XSD types. References to types specified in the XSD Data Model are always described with the prefix xsd, e.g., xsd:ID for the XSD data type ID. UML does not use prefixes, however, for consistency sake, the prefix xsd will also be used to refer to a UML mapping of an XSD data type.
The NIST Voting Common Data Formats (CDF) are not a single specification but rather a suite of interoperable data formats designed to support a wide range of election-related activities. Therefore, when discussing the implementation of "the CDF", it is crucial to understand that the focus is on implementing a specific CDF tailored to meet the particular needs and requirements of a given use case.
The use case driven development approach for NIST Common Data Formats (CDFs) emphasizes the identification and prioritization of specific capabilities based on their intended use cases. These use cases are derived from sources such as VVSG requirements and requests from election officials and other key stakeholders.
Targeted Focus. The capabilities supported by a CDF are directly tied to its intended use cases. By identifying these use cases upfront, NIST can prioritize features that are essential for achieving the desired outcomes. Additionally, this focus ensures that the format caters to specific use cases and avoids becoming overly complex.
Anticipating Off-Label Uses. While CDFs are designed with specific use cases in mind, it is essential to acknowledge the potential for "off-label" applications. The CDF development process provides the flexibility to accommodate unforeseen uses without introducing undue complexity.
There are a total of five primary common data formats covering a wide range of use cases. Despite their differences, many use cases share a core set of data needs. As a result, the CDFs broadly share the same data classes and relationships. The properties of those shared classes are tailored to each CDF's specific needs.
Due to these shared underlying structures, understanding one CDF gives implementers a strong foundation for learning another. The core concepts and organization will be familiar, allowing implementers to quickly grasp the specific details of a new format.

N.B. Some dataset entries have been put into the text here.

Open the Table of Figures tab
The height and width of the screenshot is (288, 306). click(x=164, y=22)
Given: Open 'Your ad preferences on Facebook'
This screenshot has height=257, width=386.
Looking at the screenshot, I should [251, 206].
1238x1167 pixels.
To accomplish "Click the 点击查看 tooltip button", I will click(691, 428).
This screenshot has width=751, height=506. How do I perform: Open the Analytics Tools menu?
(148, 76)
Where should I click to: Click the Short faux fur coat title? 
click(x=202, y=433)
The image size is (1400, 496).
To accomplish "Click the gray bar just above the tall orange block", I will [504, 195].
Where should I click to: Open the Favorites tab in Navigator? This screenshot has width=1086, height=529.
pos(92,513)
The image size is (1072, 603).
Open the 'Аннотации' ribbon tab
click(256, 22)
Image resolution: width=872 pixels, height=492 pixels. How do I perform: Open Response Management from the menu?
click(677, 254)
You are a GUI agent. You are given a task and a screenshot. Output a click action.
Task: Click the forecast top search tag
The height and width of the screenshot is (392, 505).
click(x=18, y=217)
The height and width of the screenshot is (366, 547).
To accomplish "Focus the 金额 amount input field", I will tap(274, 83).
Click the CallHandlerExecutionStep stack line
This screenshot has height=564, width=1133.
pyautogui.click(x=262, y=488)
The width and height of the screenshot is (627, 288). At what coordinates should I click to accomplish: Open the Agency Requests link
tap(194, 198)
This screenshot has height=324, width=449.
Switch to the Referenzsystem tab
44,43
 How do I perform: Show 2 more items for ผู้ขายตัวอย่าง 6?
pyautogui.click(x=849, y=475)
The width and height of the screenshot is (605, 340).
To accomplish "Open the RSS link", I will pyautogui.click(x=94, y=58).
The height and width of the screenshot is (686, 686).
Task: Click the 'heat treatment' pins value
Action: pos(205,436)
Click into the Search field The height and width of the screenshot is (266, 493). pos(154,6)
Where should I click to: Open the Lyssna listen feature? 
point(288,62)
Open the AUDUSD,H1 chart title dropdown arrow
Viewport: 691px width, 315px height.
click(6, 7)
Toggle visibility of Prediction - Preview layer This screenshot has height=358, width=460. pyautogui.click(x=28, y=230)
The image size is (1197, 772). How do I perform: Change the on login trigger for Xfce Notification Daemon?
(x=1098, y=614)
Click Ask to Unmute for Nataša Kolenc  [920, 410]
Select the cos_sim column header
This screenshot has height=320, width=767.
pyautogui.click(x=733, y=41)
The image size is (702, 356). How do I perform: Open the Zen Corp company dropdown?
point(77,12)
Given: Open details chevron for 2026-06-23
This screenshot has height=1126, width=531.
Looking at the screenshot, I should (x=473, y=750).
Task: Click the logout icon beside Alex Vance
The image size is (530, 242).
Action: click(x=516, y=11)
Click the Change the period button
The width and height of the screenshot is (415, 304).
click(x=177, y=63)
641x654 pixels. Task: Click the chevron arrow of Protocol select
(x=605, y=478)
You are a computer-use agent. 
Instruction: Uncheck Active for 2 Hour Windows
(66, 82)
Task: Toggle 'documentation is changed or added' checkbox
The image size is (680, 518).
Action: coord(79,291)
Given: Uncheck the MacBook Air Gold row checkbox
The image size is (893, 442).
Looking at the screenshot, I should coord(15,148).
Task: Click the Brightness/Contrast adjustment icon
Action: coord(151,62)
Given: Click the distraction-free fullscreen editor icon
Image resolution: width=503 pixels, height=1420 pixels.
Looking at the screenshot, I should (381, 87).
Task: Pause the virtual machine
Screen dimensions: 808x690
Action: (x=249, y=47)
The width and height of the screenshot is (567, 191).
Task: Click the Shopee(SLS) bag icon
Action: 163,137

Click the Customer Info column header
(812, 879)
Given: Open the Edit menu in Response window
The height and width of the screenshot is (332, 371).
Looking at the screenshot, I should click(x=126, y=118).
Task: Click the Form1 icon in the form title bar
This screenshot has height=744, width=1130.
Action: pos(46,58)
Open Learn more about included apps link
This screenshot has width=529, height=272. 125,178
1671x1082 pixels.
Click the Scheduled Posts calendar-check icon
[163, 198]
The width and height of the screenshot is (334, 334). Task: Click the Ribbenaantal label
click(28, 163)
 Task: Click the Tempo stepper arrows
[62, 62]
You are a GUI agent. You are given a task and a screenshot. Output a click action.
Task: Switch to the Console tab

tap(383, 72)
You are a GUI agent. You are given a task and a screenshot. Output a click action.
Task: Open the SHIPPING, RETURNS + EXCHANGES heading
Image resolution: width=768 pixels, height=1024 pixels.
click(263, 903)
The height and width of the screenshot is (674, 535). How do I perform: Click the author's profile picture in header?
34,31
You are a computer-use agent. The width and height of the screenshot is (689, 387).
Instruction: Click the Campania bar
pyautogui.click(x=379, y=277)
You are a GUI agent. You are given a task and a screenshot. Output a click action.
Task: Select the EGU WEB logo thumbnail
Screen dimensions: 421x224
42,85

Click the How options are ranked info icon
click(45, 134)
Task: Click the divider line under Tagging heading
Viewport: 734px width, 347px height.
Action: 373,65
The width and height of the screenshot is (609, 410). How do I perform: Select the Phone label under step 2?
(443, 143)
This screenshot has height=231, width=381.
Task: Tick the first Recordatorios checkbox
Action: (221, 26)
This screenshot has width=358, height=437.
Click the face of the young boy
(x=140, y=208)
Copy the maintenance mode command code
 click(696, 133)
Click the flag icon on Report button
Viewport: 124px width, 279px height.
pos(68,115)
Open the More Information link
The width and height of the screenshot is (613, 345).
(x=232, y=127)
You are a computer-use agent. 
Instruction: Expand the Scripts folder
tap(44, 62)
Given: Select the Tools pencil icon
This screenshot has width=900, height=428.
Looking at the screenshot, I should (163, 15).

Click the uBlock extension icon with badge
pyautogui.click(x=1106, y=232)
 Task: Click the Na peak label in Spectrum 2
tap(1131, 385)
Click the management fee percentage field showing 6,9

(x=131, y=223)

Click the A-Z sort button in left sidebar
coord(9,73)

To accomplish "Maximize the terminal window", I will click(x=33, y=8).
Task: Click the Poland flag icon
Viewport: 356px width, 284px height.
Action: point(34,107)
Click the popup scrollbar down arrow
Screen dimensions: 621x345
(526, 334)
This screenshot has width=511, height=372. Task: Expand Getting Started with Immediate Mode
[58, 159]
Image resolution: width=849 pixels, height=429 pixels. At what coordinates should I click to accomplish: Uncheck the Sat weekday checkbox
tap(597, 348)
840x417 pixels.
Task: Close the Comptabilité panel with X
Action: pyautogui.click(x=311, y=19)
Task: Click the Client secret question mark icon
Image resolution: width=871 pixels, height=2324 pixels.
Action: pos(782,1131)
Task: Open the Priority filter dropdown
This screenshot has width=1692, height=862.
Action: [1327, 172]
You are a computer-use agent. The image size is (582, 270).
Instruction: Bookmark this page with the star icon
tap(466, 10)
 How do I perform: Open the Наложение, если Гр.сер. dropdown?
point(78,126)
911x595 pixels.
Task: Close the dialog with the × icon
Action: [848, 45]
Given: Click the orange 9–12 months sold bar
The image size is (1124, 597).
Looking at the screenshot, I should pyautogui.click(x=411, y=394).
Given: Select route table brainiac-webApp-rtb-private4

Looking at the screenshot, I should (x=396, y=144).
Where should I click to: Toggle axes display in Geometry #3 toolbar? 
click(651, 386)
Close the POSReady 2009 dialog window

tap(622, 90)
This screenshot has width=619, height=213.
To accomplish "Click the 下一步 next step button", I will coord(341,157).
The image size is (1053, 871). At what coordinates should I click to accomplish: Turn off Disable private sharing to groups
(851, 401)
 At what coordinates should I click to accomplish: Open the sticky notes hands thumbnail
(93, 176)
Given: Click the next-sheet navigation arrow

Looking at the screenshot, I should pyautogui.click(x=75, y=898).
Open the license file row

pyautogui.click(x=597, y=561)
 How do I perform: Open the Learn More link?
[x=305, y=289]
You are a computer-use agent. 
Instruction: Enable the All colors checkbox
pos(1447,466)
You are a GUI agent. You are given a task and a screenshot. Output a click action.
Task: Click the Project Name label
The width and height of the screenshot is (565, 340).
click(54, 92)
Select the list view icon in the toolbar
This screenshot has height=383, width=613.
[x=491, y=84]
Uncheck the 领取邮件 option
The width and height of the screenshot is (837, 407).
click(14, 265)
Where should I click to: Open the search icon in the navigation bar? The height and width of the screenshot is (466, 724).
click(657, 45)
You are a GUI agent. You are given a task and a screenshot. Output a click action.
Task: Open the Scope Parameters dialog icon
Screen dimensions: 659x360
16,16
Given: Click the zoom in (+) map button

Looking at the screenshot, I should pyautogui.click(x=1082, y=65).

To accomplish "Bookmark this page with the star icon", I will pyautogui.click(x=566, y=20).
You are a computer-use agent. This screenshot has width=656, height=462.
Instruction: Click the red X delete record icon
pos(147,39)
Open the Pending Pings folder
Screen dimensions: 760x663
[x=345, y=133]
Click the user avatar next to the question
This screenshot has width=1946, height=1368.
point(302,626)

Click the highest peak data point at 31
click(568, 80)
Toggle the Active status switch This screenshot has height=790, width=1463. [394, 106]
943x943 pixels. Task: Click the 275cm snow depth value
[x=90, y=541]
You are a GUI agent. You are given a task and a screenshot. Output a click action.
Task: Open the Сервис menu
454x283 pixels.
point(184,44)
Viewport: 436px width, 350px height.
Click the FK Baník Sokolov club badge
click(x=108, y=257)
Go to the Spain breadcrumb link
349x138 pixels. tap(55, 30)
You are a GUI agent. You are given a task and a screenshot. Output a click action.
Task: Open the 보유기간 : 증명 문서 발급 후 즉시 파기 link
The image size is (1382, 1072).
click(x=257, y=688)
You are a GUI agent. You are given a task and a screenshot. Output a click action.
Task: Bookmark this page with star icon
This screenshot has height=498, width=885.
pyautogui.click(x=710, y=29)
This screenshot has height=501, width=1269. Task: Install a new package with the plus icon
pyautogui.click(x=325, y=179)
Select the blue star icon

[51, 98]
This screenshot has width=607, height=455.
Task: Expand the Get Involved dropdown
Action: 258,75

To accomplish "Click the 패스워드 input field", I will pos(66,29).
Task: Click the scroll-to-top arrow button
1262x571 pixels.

The Venn diagram in Figure 1 illustrates the overlap and unique classes among four different CDFs. The four CDFs represented are Ballot Definition (BD), Cast Vote Records (CVR), Voter Records Interchange (VRI), and Election Results Reporting (ERR). Each ellipse in the Venn diagram represents one of these CDFs (Election Event Logging has no overlap with any other CDF and thus was excluded from the Venn Diagram).
Table 2 represents the degree of shared elements among various CDFs used in election systems as previously seen in Figure 1 with the additional inclusion of the Voting Information Project (VIP) [3]. The numbers in parentheses next to each CDF represent the total number of classes in each format1.
Table 2. Shared elements between CDFs including Voting Information Project
Figure 1 — Venn Diagram showing class overlap between CDFs
Notation. This section uses data flow diagrams, constructed using Gane-Sarson notation [4]. Each use case of the scenario is enumerated as a process. The data required for each use case is specified using data flows - arrows pointing from the source of the data to its target. Data can flow between processes, data-info stores, and external agents. An overview of the notation is given in Figure 2.
Figure 2 — Shapes used by data flow diagrams
The following subsections are broken down by CDF, with each CDF receiving its own section. For each CDF, a data flow diagram (DFD) is constructed. The DFD consists of use cases (DFD processes), data flows that support those use cases, data stores (i.e., data stored inside a component) and external participants (such as other systems) involved in the scenario.
Ballot definition can be used to store information required to generate ballots, including both logical ballot styles and a subset of physical ballot styles. A logical ballot definition serves as the abstract model of the ballot. It describes the structure, content, and relationships of various elements on the ballot, such as contests, candidates, and measures.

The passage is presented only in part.